◆ AIM OF THE EXERCISE: In the entries below, find the line with "This screenshot has" and the line with "You are a computer-use". Reproduce those two lines and every line between them exactly, and nothing more.

◆ AVAILABLE DATA:
—————

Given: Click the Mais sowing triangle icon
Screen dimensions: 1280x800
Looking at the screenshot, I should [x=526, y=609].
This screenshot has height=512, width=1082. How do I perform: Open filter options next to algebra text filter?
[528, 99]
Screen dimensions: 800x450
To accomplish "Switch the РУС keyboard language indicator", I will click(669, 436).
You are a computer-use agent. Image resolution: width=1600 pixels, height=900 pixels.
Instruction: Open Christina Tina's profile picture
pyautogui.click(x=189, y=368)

—————

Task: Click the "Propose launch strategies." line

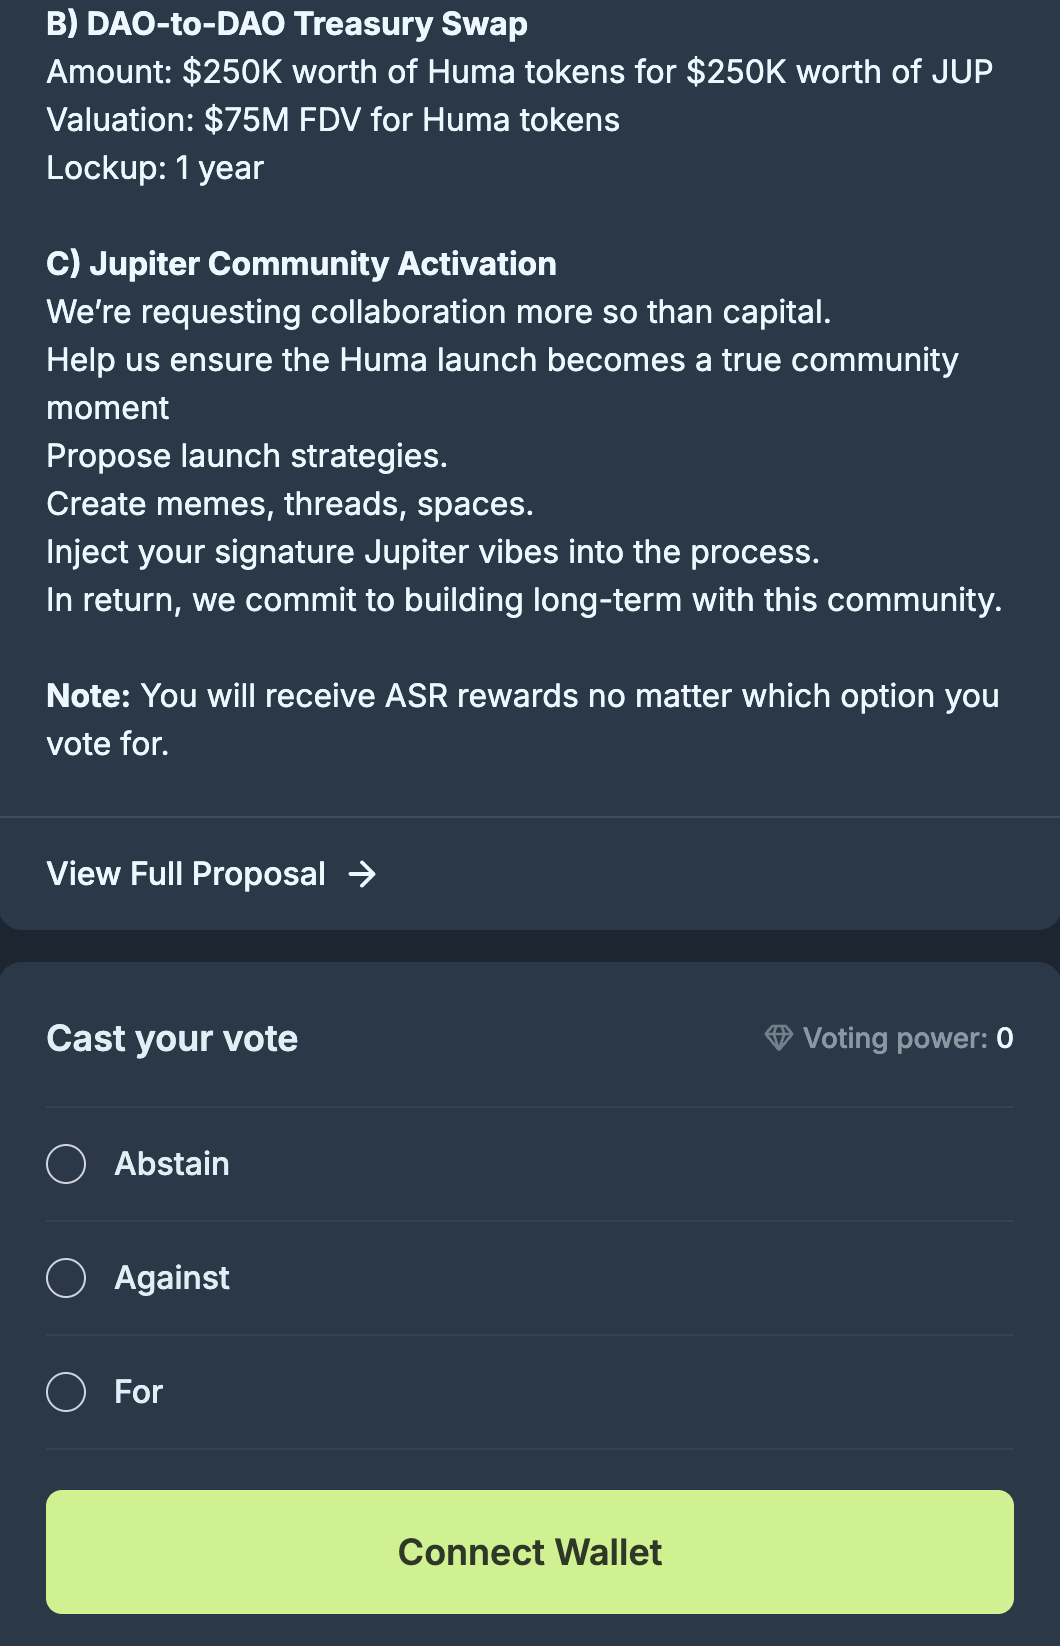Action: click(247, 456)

—————

◆ EXERCISE SOLUTION:
This screenshot has height=512, width=1082. How do I perform: Open filter options next to algebra text filter?
[528, 99]
Screen dimensions: 800x450
To accomplish "Switch the РУС keyboard language indicator", I will click(669, 436).
You are a computer-use agent. Image resolution: width=1600 pixels, height=900 pixels.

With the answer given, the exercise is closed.